Directions for this task
State the number of lines in the following data that include the word "will", with no other text.

Input data
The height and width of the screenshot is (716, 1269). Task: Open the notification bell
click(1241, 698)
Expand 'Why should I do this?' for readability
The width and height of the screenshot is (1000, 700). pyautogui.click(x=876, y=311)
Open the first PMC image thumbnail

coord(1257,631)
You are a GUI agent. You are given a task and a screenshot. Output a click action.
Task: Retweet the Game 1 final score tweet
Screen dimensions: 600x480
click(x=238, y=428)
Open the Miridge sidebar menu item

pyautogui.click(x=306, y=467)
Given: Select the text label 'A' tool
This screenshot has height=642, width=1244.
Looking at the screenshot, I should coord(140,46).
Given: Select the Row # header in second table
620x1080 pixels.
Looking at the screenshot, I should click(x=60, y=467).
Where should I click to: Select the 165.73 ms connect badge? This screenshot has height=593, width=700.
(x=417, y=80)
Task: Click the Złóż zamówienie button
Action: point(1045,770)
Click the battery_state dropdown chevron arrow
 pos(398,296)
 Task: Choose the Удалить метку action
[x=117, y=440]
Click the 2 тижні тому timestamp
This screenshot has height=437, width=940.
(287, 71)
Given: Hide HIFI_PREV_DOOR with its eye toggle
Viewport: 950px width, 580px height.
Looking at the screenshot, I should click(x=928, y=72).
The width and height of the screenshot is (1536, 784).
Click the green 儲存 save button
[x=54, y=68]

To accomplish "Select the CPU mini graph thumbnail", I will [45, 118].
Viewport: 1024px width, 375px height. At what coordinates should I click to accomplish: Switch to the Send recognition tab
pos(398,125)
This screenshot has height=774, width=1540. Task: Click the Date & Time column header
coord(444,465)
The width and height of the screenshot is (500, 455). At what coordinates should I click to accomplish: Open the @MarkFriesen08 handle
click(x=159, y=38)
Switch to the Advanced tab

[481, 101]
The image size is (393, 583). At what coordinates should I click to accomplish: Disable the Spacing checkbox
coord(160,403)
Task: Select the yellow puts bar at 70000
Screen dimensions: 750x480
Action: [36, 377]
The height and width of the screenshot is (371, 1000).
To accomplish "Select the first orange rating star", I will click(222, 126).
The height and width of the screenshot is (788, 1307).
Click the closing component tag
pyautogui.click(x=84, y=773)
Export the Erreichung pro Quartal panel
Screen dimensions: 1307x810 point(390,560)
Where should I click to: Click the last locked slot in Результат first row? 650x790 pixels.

Response area
2